When you have been down the beach for a swim or a walk, done all your domestic jobs and it's really too hot outside to get stuck into hard farm work what can you do?
Read, watch TV, surf the net, talk to your partner OR you can go Egosurfing (also called vanity searching, egosearching, egogoogling, autogoogling, self-googling) or simply Googling yourself.
This did not turn up anything particularly interesting so I decided to "do" my father and mother.
And there they were!
But not how I had expected.

Dad in his retirement became fascinated by Hibiscus, so much so he started hybridizing them from the hundreds of plants of this species that he had in his garden in Brisbane. He would take his small brush and collect pollen from the stamen of one and place it on the pistil of others, note book at the ready to document it all and little labels to hang around the stem of the receptor flowers.
Then if a seed did indeed develop, he would plant it and wait to see the result. Some were stunning, others not so much. He even stared hybridizing his own hybrids.
But when he got " a good one" he would register it with the Australian Hibiscus Society Inc.
And most were named after family members and some won prizes at Hibiscus shows.
So that's where I "found" him on the net. On the new data base on the AHS web site. And my mother was there too having had one bloom named after her.
After Dad died, I was approached by a few nurserymen who wanted any remaining seedlings and permission to take cuttings from the garden. I didn't know anything about PBR's (Plant Breeder's Rights) in those days so let them take what they wanted.

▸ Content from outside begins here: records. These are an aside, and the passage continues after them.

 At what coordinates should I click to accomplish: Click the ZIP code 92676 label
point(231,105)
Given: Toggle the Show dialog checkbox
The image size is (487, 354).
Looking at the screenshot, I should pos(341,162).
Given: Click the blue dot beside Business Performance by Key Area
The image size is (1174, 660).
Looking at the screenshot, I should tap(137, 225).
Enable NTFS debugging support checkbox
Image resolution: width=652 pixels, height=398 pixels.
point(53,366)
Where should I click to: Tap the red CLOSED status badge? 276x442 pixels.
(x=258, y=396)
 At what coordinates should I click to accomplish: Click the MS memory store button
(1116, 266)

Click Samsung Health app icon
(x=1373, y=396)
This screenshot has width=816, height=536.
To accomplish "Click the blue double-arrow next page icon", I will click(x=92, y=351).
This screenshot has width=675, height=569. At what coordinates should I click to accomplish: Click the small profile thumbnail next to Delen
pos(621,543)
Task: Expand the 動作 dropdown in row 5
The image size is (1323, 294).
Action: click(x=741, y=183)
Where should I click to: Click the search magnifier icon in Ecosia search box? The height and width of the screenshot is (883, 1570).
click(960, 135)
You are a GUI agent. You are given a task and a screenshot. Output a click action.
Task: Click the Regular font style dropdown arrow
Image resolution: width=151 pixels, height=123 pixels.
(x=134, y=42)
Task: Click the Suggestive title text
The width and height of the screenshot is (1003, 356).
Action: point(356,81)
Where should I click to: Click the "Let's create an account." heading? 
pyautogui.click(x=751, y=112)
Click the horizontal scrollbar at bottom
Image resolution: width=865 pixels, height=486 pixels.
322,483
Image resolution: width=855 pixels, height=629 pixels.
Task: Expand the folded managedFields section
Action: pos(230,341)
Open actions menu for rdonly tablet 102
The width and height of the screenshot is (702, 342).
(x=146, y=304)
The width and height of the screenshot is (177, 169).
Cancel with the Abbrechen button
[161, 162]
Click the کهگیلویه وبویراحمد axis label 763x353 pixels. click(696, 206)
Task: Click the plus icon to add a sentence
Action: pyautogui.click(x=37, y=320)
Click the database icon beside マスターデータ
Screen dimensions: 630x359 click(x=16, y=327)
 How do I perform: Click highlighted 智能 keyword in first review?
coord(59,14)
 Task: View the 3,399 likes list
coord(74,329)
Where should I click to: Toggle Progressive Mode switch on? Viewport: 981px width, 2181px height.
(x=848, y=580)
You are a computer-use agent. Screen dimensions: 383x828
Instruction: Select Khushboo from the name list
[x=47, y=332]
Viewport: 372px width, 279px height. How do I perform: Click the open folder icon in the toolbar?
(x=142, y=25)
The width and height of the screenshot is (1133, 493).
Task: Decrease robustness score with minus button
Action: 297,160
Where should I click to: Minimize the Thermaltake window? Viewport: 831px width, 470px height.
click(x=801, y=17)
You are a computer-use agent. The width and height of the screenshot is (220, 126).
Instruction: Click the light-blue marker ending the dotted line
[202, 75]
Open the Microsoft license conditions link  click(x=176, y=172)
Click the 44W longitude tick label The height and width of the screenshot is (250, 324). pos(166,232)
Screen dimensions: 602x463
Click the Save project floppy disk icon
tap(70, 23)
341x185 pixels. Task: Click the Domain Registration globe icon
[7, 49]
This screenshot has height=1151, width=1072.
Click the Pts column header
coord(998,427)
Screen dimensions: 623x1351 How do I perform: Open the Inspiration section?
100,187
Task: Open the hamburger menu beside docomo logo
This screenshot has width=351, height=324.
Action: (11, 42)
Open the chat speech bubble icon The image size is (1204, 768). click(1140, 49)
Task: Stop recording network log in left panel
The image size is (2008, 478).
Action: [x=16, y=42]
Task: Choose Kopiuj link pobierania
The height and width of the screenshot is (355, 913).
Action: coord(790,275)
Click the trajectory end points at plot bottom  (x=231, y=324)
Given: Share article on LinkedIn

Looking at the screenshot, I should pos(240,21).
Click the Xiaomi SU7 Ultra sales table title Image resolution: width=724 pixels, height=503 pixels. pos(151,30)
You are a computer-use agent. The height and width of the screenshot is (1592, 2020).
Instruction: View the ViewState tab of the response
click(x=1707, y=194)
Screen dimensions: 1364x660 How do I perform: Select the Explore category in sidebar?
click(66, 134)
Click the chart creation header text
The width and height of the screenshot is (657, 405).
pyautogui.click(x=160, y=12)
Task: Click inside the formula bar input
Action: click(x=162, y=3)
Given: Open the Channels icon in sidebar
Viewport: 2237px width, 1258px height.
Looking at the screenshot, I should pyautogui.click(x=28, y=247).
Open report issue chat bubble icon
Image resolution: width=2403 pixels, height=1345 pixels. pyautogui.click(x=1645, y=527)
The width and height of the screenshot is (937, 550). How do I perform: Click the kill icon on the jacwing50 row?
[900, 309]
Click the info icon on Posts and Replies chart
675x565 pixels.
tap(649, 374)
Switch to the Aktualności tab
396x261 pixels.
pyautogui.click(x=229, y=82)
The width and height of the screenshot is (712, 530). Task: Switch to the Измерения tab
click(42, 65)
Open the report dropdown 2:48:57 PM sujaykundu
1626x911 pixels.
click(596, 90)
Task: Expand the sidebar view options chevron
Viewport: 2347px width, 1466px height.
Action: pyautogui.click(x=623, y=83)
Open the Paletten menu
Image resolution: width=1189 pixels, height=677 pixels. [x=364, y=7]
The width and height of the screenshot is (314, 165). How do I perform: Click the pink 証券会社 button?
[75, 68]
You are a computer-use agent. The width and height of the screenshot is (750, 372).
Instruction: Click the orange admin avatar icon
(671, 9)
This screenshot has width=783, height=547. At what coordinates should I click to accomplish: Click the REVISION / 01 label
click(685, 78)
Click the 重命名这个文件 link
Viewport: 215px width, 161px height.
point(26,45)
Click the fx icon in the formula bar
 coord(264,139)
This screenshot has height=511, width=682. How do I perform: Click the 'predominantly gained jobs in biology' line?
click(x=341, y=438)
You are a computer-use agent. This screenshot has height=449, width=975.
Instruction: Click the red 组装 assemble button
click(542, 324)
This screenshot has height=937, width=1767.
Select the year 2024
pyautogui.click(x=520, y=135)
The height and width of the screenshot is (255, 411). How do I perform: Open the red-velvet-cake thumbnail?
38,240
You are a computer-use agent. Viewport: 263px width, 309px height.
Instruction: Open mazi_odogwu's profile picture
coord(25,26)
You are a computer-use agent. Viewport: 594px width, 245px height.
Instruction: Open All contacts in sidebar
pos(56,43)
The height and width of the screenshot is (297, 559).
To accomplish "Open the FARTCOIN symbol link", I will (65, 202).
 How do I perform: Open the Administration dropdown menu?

Who knows how many of my father's Hibiscus are in commercial production today!
But I also took a few seedlings and brought them home down south to plant out.
Being mostly tropical Hibiscus they struggle in our cool temperate climate and really have problems with the winter frosts. But I have them against a warm north facing wall and every now and again they produce a flower or two.
What they actually are will require a lot of research.
But the pics above are just two of them blooming in my garden yesterday.
And I still have huge volumes of photos my father took of his beloved flowers plus all the associated note books and journals.
So maybe one day when I have nothing to do I might just sort everything out and see what eventuates.

2 comments:

Anonymous said...

We won't mention a certain individual who used to "help" with the brushing a little too enthusiastically will we?

grapegrower said...

No, we won't! I think grandpa would be mortified to think his little helper resorted to random brushing when he wasn't looking!